Recently, however, there is growing recognition that human rights and climate change are closely connected. The visible and well-known effects of climate change undermine a range of internationally recognized human rights, including, the right to life, health, food, housing, water and adequate standard of living. While businesses are recognizing the need to adapt their supply chains to the risks of climate change, it is crucial that these adaptation strategies take into account the vulnerable. Any exacerbation of these vulnerabilities will leave businesses exposed to strategic and operational risks. There is growing consensus to integrate climate change issues within policy statements and through joining sustainable development frameworks and international pledges. In addition, the UN Guiding Principles (UNGPs) place a responsibility on businesses to respect human rights.

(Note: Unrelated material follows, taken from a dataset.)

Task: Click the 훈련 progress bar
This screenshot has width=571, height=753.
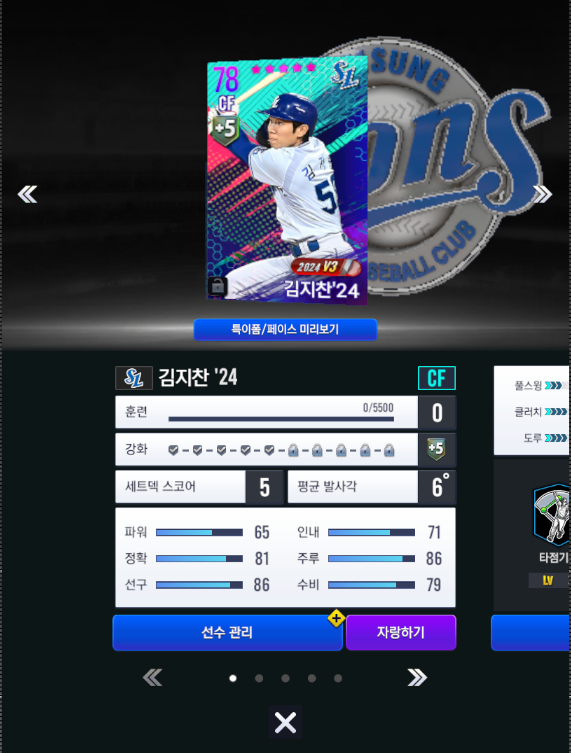Action: click(281, 419)
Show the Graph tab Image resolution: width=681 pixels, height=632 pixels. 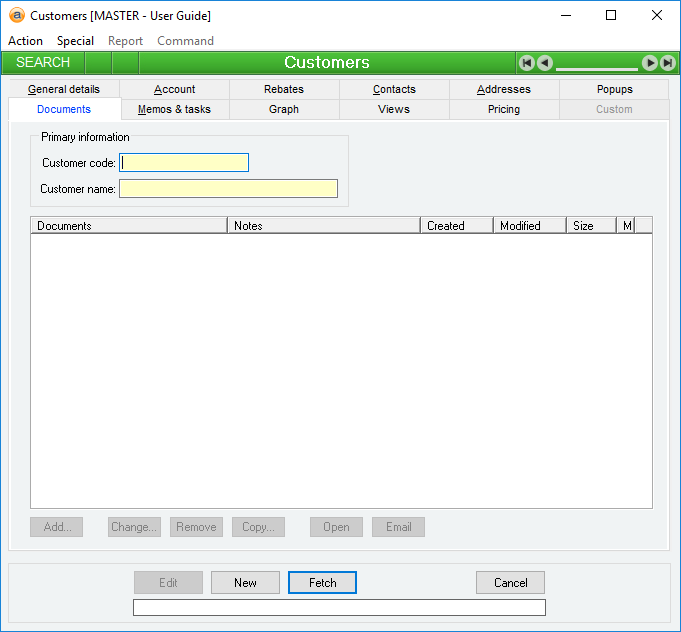point(284,109)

The UN Special Rapporteur on Human Rights & the Environment identifies the following responsibilities of businesses on climate change1 :
- reduce greenhouse gas emissions from their own activities and their subsidiaries;
- reduce greenhouse gas emissions from their products and services;
- minimise greenhouse gas emissions from their suppliers;
- publicly disclose their emissions, climate vulnerability and the risk of stranded assets;
- ensure that people affected by business related human rights violations have access to effective remedies; and
- support, rather than oppose, public policies intended to effectively address climate change
Businesses around the world are rising to the challenge of building a low-carbon economy. They have made commitments towards the Paris Climate Agreement, and have set science-based targets in line with that agreement. A human rights based approach, the 2030 agenda and its 17 Sustainable Development Goals (SDGs) pave the way forward for responsible business conduct. Protecting the environment and human rights are complementary and means adopting climate change strategies that are mindful of their impact on communities. Businesses need to think creatively about moving towards a low carbon future. Dialogues – between businesses, workers and governments – is critical to ensure the protection of communities and environment. It is now time for businesses to accelerate the momentum to put human rights at the core of their climate action strategies.